AWS Lambda Durable Functions are a programming model and SDK that allow you to create stateful, multi-step workflows directly inside a Lambda function using a checkpoint-and-replay mechanism. By persisting execution progress, these functions can suspend execution for up to one year without incurring compute charges, making them ideal for long-running processes like human approvals or order fulfillment.
Key Takeaways
Here are the essential facts you need to know about Lambda Durable Functions:
- Checkpoint-and-Replay Model: The runtime saves the result of every “step.” If the function pauses and resumes, it replays the code from the start but skips completed steps using the saved data.
- Cost Efficiency: You do not pay for compute time while the function is waiting. Executions can suspend for up to one year.
- Deterministic Code Required: Because the code replays from line one, logic outside of checkpointed steps must be deterministic (e.g., avoid
Math.random()or timestamps outside a step). - New Primitives: You orchestrate logic using SDK primitives like
context.step(),context.wait(), andcontext.invoke(). - Operational Constraints: You must publish a function version to trigger a durable execution (unqualified ARNs do not work) and specific IAM permissions are required.
Understanding Durable Execution
Traditionally, Lambda functions are stateless. If you needed to coordinate a workflow involving payment processing, inventory checks, and shipping, you usually had to wire together multiple Lambdas using AWS Step Functions or manage state manually in a database. AWS Lambda Durable Functions changes this by bringing the orchestration logic directly into your code.
The Checkpoint-and-Replay Mechanism
The core concept here is “checkpoint-and-replay.” When your code runs, you wrap distinct operations in a step. When a step completes, Lambda saves (checkpoints) the result. If your function needs to wait—perhaps for a webhook callback or a simple timer—it suspends execution.
When the wait is over, Lambda spins up the function environment again. Crucially, it runs your handler code from the very beginning. However, when it encounters a step that has already finished, it does not execute the logic again. Instead, it injects the stored result from the checkpoint and moves to the next line. This allows you to write code that looks sequential but creates a resilient, stateful workflow.
The “Wait” Primitive and Billing
One of the most significant advantages for engineers is the billing model during waits. In standard Lambda, if you use sleep(), you pay for that duration. With Durable Functions, you use context.wait().
When a durable function enters a wait state, it completely suspends. You are not billed for compute time during this period. The execution can remain suspended for extended periods—up to one year—making this perfect for “Human-in-the-Loop” scenarios where a script might need to pause for days waiting for a manager’s approval.
Writing Durable Code
To implement this, you use the Durable Execution SDK (available for Node.js and Python) and wrap your handler. In Node.js/TypeScript, you use withDurableExecution, and in Python, you use the @durable_execution decorator.

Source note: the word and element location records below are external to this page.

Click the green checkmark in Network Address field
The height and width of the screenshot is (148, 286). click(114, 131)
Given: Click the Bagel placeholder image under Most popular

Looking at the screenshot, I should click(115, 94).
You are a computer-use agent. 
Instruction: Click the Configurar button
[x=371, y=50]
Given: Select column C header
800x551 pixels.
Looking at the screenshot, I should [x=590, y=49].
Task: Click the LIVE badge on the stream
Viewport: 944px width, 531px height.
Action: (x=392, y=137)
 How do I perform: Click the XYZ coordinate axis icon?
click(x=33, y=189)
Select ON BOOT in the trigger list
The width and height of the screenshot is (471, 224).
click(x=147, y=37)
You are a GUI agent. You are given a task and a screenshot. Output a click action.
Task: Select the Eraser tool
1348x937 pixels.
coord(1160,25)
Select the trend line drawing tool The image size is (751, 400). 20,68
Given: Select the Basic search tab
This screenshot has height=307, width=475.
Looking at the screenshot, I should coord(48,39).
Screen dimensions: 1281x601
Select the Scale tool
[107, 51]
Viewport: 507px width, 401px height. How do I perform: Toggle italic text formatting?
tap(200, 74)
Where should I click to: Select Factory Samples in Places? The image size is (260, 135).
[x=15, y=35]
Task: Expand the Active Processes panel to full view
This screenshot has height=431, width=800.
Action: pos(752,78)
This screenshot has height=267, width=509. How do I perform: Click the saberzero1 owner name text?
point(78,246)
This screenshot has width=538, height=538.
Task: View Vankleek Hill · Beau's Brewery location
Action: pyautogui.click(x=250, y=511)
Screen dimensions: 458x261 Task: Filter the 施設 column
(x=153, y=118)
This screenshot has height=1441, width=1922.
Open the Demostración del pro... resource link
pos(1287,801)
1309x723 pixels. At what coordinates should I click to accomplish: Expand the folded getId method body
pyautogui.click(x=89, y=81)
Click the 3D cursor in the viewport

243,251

Here is a conceptual look at how a payment workflow might look in Node.js:
import { withDurableExecution } from "@aws/durable-execution-sdk-js"; export const handler = withDurableExecution(async (event, context) => { // Step 1: Checkpoint the external API call const payment = await context.step("process-payment", async () => { return await paymentService.charge(event.amount); }); // Step 2: Sleep without billing await context.wait({ seconds: 60 }); // Step 3: Use the result from step 1 await context.step("send-receipt", async () => { return await emailService.send(payment.confirmationId); }); }); Critical Gotchas and Constraints
While researching this feature, I found several operational details that can trip you up if you aren’t careful.
The Determinism Trap: Because your code replays from line one, it must be deterministic. If you generate a random number or a timestamp (like new Date()) outside of a context.step, that value will change every time the function wakes up for a replay. This breaks the logic. Always put non-deterministic code inside a step so the result is frozen in a checkpoint.
IAM Permissions: Your execution role needs specific permissions to manage the state. If your function fails to start, verify you have attached lambda:CheckpointDurableExecutions and lambda:GetDurableExecutionState to the role.
Versioning is Mandatory: You cannot trigger a durable execution using the $LATEST alias or an unqualified ARN. You must publish a version of your function (e.g., my-function:1) and invoke that specific version.
Cross-Account Limitations: While you can invoke other Lambdas using context.invoke(), the research indicates that invoked functions generally must be in the same AWS account. Cross-account orchestration via this specific mechanism is not currently supported.
Conclusion
AWS Lambda Durable Functions drastically simplify building complex workflows by removing the need for external state machines for many use cases. We learned that by using the checkpoint-and-replay model, we can build efficient, readable code that handles long waits without incurring idle compute costs. However, we must be vigilant about writing deterministic code and ensuring our operational setup—specifically IAM roles and function versioning—is correct before deploying.